* [Trecho do documento]:

Nesta segunda-feira, 29 de junho, data em que se celebra o Dia do Pescador e também o Dia de São Pedro — padroeiro da categoria —, o advogado previdenciário Célio Lopes faz um apelo por mais valorização e respeito aos pescadores artesanais de Rondônia.
Segundo Célio Lopes, a data deve ir além das homenagens. "É muito bom saborear um tambaqui ou uma jatuarana assados, uma moqueca de dourado, mas é preciso, acima de tudo, respeitar quem está na ponta dessa cadeia produtiva. Isso significa garantir acesso ágil e desburocratizado a direitos fundamentais, como o seguro-defeso e o auxílio nos períodos críticos de cheia ou estiagem", destaca o advogado, que é pré-candidato a deputado federal pelo União Brasil.
Rondônia abriga atualmente cerca de 15 mil profissionais que enfrentam uma realidade marcada por dificuldades ambientais, estruturais e assistenciais. Os pescadores que atuam na bacia do rio Madeira, em especial, ainda sofrem com os reflexos da construção das usinas hidrelétricas, os severos períodos de cheia e seca, além da ausência de políticas públicas eficazes de amparo social.

* [Linhas fornecidas]:
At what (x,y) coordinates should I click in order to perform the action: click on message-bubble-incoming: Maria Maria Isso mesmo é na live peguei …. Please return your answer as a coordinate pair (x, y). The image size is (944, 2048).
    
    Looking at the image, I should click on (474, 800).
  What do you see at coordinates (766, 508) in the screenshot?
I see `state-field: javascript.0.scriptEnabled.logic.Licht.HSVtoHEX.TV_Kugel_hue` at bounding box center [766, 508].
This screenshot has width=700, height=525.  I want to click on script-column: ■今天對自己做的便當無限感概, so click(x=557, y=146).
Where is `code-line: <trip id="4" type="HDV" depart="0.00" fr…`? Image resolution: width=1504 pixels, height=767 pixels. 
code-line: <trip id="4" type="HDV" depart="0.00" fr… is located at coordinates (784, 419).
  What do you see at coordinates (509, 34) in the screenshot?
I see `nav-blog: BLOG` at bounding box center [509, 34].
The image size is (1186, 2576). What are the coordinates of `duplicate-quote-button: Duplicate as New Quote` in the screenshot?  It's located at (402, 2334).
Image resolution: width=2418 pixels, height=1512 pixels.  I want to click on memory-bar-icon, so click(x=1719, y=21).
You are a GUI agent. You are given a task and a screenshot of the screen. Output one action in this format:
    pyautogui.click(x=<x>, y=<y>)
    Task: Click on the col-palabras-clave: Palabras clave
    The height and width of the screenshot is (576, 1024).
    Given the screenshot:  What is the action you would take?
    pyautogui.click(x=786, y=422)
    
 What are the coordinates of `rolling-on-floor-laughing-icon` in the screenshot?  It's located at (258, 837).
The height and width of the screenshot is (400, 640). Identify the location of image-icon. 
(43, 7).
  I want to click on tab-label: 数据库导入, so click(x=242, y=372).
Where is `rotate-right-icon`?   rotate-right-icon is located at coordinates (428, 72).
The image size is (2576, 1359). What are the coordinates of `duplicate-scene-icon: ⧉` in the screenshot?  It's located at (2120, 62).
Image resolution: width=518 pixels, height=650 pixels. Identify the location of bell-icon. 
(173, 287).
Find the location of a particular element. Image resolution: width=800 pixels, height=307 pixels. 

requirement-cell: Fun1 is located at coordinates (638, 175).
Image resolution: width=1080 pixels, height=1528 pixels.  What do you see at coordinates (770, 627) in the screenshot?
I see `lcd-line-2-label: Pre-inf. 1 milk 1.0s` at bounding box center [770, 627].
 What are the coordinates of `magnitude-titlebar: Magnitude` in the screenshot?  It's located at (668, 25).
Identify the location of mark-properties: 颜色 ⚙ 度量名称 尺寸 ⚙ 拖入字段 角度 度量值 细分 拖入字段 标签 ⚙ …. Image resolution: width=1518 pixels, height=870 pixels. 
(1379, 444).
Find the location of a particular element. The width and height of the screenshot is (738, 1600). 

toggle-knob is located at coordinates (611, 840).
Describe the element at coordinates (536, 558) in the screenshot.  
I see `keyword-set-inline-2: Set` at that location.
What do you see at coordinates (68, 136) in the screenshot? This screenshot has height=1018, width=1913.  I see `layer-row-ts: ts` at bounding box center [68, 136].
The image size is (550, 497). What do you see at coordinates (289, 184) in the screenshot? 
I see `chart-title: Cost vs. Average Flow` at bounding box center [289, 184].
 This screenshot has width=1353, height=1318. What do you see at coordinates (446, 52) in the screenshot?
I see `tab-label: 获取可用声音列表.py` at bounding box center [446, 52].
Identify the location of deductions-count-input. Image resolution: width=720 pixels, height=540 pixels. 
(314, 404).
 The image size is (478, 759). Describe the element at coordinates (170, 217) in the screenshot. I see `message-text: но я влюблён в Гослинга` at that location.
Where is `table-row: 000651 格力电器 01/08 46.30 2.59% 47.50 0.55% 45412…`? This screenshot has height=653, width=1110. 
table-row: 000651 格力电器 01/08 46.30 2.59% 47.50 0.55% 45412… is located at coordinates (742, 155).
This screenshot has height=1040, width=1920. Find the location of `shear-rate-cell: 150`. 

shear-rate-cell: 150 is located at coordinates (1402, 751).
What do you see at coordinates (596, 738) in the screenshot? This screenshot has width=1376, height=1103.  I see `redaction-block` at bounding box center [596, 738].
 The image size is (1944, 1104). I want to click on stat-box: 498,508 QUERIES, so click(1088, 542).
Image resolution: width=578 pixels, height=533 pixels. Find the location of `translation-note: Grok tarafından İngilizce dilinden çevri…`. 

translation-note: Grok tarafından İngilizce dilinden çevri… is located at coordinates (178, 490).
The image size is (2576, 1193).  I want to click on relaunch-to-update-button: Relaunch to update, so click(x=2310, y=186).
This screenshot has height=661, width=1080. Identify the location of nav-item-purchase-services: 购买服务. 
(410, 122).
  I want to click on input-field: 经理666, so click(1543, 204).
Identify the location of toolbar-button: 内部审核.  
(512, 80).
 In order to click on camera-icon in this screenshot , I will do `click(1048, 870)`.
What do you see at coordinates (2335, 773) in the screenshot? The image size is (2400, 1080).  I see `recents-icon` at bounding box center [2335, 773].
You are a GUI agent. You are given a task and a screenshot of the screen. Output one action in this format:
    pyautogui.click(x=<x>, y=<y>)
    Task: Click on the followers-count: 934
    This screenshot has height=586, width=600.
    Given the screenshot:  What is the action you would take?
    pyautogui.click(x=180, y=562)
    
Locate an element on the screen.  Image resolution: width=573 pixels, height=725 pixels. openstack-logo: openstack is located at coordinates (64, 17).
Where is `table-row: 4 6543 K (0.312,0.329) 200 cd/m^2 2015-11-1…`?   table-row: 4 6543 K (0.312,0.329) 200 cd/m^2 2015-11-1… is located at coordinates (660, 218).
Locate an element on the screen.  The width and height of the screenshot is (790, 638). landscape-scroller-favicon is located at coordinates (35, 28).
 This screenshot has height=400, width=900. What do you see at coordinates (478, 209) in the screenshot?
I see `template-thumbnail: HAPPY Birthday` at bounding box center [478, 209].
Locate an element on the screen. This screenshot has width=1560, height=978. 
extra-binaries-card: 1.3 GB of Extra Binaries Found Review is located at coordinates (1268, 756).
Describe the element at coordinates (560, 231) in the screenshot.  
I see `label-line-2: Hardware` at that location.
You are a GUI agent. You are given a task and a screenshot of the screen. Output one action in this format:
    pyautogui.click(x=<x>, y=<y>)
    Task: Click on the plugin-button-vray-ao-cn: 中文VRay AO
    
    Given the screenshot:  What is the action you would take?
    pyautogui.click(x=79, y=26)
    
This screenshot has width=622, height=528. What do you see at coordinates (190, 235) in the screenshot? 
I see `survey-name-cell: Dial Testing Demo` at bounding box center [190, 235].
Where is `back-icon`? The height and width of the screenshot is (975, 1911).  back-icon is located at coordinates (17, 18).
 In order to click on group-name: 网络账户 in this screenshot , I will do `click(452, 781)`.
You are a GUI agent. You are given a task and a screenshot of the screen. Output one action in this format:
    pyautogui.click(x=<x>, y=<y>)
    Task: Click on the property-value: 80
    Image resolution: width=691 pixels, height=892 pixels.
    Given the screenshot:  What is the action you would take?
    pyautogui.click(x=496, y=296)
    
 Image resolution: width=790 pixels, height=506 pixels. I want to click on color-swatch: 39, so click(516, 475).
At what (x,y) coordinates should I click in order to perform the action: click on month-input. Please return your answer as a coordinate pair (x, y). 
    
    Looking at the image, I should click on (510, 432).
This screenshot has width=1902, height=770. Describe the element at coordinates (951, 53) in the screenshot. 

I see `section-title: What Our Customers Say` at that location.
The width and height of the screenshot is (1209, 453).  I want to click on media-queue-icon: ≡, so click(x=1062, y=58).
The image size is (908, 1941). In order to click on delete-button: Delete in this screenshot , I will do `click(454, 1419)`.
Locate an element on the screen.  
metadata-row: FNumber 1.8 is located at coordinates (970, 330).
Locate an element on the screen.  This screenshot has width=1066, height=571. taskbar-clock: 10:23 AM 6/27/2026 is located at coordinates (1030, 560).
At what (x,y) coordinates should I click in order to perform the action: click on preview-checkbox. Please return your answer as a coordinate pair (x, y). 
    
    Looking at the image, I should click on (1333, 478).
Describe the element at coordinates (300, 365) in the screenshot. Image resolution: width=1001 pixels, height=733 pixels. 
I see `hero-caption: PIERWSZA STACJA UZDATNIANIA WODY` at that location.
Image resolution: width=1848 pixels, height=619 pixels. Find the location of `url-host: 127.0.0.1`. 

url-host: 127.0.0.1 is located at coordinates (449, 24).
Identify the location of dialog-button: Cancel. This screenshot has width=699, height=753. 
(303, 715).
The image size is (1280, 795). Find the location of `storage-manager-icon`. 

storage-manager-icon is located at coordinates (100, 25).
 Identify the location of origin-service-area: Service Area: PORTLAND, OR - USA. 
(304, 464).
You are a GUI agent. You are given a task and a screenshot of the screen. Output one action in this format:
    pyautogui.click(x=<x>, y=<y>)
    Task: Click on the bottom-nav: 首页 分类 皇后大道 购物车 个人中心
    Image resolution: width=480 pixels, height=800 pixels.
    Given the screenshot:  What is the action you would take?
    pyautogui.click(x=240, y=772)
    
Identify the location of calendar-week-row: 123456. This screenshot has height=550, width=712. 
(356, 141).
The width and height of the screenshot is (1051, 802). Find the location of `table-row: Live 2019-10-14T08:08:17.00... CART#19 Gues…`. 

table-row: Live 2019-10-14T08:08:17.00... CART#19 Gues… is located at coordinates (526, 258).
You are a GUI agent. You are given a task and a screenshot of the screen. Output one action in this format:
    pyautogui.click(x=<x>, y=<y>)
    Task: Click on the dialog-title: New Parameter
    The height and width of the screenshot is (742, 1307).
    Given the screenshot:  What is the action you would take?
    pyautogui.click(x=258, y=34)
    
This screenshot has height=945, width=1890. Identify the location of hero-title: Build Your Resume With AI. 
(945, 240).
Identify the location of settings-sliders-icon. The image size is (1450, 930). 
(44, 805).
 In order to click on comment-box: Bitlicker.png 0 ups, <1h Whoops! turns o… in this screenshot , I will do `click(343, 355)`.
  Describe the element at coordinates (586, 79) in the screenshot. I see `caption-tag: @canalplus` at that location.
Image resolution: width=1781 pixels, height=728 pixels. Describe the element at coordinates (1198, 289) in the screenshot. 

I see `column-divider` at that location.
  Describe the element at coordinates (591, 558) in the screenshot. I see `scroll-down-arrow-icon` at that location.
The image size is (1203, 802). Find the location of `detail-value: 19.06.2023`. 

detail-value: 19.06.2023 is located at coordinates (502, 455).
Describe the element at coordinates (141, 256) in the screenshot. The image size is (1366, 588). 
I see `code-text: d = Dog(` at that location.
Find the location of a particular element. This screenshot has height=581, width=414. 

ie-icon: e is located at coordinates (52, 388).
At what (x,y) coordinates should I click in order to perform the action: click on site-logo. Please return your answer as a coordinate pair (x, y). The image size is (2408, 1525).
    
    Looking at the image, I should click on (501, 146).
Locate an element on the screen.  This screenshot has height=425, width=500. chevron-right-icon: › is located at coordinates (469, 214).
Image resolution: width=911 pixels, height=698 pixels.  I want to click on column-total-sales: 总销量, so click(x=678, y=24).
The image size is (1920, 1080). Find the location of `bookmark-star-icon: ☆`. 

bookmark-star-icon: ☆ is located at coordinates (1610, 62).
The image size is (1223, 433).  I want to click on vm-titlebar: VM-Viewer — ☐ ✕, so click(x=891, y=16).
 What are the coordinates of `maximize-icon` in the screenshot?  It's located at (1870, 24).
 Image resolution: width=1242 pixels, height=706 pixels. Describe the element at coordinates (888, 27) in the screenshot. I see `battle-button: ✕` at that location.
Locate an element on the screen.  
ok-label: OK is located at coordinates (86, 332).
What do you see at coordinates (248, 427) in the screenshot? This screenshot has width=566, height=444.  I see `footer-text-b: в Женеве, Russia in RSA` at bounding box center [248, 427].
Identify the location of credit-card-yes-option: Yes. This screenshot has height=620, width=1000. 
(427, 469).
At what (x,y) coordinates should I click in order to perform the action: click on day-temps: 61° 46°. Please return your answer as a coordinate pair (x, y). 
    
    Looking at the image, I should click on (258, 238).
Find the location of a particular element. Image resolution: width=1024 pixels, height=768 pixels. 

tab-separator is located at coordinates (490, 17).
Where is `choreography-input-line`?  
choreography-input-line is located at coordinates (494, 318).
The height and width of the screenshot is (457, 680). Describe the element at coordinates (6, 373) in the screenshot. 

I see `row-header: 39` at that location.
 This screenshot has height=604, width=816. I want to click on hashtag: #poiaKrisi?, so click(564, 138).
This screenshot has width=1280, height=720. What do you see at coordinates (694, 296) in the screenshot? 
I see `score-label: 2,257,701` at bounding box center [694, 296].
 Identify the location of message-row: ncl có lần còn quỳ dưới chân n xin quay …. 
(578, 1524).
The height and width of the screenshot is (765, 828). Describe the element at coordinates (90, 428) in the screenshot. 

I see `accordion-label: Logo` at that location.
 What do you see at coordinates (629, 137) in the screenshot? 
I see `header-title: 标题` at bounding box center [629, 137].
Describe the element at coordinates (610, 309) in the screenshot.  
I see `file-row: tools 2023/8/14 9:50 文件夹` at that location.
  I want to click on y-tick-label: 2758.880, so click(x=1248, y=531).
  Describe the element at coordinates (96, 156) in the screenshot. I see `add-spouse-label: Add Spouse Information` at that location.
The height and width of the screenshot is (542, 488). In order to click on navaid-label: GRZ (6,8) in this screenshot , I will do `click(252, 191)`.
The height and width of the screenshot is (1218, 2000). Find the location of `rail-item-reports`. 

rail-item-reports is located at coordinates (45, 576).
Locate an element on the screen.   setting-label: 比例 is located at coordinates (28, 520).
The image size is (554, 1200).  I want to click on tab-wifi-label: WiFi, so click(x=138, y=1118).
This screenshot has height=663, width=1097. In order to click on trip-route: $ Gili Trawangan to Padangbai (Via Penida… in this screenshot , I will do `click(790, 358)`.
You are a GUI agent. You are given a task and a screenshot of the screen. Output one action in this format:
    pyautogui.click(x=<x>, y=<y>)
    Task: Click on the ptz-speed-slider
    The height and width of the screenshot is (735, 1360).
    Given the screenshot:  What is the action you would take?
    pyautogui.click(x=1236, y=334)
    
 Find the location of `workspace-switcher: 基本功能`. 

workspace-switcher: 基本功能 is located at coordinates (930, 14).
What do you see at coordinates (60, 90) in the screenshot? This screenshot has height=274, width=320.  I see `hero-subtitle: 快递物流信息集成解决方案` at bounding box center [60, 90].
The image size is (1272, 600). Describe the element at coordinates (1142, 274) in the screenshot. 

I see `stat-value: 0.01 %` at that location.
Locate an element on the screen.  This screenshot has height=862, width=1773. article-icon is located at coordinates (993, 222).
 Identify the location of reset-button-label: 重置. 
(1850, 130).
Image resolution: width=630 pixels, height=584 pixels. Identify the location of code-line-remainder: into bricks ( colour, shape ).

* [Tarefa A]:
Copie, do texto sobre os pescadores de Rondônia, o trecho que vai de "Segundo Célio Lopes, a" até "pelo União Brasil.", incluindo estas últimas palavras.
* [Tarefa B]:
Prossiga com o texto sobre os pescadores artesanais de Rondônia a partir do ponto em que ele termina.

* [Resposta A]:
Segundo Célio Lopes, a data deve ir além das homenagens. "É muito bom saborear um tambaqui ou uma jatuarana assados, uma moqueca de dourado, mas é preciso, acima de tudo, respeitar quem está na ponta dessa cadeia produtiva. Isso significa garantir acesso ágil e desburocratizado a direitos fundamentais, como o seguro-defeso e o auxílio nos períodos críticos de cheia ou estiagem", destaca o advogado, que é pré-candidato a deputado federal pelo União Brasil.

* [Resposta B]:
A principal reivindicação da categoria neste momento é o pagamento do seguro-defeso. Em Rondônia, mais de 4 mil famílias de pescadores artesanais ainda não receberam o benefício neste ano. O período de paralisação das atividades encerrou-se em 15 de março, mas o governo federal ainda não concluiu a análise e a liberação dos pagamentos, deixando essas famílias sem qualquer fonte de renda.
O atraso é atribuído à transição da gestão do seguro-defeso, que passou do INSS para o Ministério do Trabalho e Emprego (MTE). O processo demandou novos recadastramentos, exigência de biometria e atualização obrigatória dos dados no CadÚnico.
Além disso, muitos pescadores foram convocados para entrevistas presenciais, o que também contribuiu para a lentidão na liberação dos benefícios.
Para acompanhar o andamento da análise, verificar datas de pagamento ou consultar eventuais pendências, os pescadores devem procurar a Colônia de Pescadores a qual estão associados, ou utilizar os canais oficiais do governo federal, por meio da página de serviços do seguro-defeso disponível no portal do Ministério do Trabalho e Emprego.